第13章 残酷なカプリッチョ【幼魚と逆罰】
「【青龍、迎撃】!」
青緑の鱗をもった龍が、鋭い牙を光らせて異形を噛み砕いた。
『なんだ⁉︎』
目を丸くして驚愕する青年に構わず、星也は続ける。
「【白虎、強襲】!」
鋭い風の刃が飛び交い、襲いくる異形ごと、青年を切り刻んだ。
大気が龍の形を、風が大虎の形を取り、それぞれ星也の傍に降り立った。
『式神……?』
答えてやる義理はない。青年も深く追及することなく、懐からさらに二体の人形を取り出した。鋭く打ち出された異形は、まるで剣のように伸びてくる。
「一旦、下がれ!」
青龍と白虎が姿を消す。同時に、星也が打ち出された異形を避けると、それは壁を砕いて突き刺さる。
『んー!』
興奮して声を上げる青年に眉を寄せ、星也は突き刺さった異形の上に飛び乗った。
どうやら、形を変えるのに元の人間の質量は関係ないらしい。
触れた魂の形を変えることで自在に肉体の形を変える。異形に変えるだけでなく、大きくしたり、小さくしたり、伸縮も自在なようだ。
触れた異形の身体に、人の顔が浮かび上がる。
『……けて……タす……けでぇ……』
――「一度改造された人間は、まず助からん。襲われたら、迷わず殺せ。

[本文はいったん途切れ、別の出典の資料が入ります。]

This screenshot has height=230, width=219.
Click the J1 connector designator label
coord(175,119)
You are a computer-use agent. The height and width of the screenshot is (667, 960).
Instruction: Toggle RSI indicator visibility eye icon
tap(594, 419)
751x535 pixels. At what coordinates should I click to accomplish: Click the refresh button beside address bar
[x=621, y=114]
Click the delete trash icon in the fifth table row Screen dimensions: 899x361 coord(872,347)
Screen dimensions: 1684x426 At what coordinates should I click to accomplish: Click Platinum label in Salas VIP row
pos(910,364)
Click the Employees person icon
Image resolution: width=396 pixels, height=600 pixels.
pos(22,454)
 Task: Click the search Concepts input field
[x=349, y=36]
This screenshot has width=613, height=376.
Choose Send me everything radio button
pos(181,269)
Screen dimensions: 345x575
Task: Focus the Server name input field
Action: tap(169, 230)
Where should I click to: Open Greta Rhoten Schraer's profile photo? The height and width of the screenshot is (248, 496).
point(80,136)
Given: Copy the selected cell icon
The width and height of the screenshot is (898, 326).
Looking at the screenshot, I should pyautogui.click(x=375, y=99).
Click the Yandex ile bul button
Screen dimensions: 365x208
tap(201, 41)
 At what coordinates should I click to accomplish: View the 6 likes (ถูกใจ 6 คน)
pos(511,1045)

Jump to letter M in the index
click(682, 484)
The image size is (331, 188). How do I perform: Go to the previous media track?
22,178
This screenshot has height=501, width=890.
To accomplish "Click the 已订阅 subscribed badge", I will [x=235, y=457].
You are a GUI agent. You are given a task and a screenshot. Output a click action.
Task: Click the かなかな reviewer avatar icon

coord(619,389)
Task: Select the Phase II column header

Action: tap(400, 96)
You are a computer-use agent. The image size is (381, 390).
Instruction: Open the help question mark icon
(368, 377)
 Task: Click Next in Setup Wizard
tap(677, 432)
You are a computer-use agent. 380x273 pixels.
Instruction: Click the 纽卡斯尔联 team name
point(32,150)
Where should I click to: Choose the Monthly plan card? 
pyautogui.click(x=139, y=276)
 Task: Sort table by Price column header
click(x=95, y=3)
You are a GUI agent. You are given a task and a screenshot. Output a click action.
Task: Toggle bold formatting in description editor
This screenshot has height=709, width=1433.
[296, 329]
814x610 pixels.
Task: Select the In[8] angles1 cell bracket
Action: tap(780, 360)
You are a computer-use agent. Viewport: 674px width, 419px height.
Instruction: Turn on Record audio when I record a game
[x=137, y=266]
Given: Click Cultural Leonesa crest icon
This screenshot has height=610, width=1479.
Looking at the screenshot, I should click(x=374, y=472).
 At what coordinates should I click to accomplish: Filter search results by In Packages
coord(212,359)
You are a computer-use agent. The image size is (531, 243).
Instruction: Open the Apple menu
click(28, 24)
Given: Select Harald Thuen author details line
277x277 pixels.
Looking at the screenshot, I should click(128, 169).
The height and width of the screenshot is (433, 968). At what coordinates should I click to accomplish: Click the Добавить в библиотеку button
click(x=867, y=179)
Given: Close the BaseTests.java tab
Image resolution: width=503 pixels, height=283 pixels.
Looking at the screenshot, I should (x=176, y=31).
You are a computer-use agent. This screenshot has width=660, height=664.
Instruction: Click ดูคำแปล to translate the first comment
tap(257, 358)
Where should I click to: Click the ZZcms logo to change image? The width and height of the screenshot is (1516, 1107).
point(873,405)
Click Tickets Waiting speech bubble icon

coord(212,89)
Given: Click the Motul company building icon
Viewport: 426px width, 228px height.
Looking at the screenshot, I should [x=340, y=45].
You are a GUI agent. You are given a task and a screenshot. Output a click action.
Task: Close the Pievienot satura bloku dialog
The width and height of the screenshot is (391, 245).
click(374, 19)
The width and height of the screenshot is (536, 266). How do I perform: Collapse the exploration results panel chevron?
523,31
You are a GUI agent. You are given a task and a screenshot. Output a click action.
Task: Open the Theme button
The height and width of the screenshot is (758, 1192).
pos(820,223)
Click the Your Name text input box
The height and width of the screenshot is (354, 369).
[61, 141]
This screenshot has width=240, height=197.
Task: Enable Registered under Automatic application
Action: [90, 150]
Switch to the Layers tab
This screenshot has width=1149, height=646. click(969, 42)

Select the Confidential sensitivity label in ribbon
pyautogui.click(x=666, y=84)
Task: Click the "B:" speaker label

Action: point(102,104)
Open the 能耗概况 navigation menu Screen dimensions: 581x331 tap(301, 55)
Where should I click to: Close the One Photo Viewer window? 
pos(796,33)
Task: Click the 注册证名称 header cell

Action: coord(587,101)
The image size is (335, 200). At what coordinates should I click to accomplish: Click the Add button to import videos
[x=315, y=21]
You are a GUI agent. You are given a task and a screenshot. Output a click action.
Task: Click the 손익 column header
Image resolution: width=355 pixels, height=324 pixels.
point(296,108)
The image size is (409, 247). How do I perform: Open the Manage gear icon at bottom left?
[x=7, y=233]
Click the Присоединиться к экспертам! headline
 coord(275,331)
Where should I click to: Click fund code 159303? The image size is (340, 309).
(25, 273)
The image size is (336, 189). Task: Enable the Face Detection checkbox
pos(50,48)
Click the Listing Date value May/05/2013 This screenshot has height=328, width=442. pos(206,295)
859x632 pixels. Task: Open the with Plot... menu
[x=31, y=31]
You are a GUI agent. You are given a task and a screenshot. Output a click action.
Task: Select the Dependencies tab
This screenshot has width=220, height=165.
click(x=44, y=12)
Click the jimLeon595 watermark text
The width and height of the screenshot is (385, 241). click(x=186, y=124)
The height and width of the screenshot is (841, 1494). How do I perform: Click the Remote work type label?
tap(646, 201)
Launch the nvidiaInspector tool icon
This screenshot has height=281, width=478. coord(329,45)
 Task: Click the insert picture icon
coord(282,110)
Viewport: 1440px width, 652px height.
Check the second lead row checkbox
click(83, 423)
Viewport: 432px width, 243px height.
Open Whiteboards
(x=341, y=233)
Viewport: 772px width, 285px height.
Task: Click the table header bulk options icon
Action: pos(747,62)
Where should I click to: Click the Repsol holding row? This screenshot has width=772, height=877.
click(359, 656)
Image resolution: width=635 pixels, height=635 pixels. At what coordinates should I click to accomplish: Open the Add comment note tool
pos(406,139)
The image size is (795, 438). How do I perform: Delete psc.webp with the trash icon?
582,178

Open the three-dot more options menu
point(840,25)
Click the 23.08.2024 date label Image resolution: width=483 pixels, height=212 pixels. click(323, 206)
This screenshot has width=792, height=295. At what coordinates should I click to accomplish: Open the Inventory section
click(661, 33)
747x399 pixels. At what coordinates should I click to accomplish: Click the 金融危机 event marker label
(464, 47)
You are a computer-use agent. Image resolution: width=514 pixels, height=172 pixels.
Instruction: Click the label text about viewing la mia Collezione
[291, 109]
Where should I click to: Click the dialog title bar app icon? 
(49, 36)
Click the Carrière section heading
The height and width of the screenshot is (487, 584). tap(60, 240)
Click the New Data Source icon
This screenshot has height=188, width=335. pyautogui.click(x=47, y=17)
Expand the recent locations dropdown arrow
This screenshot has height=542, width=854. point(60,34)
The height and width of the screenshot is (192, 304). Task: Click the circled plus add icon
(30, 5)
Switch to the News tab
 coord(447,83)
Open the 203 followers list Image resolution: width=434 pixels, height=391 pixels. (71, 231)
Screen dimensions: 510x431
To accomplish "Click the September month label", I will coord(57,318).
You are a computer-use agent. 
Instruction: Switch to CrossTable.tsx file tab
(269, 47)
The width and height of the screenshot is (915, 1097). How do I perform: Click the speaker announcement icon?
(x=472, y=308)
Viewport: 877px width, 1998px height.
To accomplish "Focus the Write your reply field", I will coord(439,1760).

それが、被害者のためでもある」
脳裏に過ったのは、異形の解剖を担当した家入 硝子の言葉だ。
『あー、ゴメン ゴメン。いっぱい練習したからさ、大きさ変えてもすぐ死ぬことはないけど、脳? 意識? の方はまだ精度が悪くてさ。そうやって魂の汗が滲み出ることがあるんだ。気にせず続けよう』
「気にしてなんかいないよ」
事実、すでにこの人間は助からない。異形となった瞬間に命が終わっている。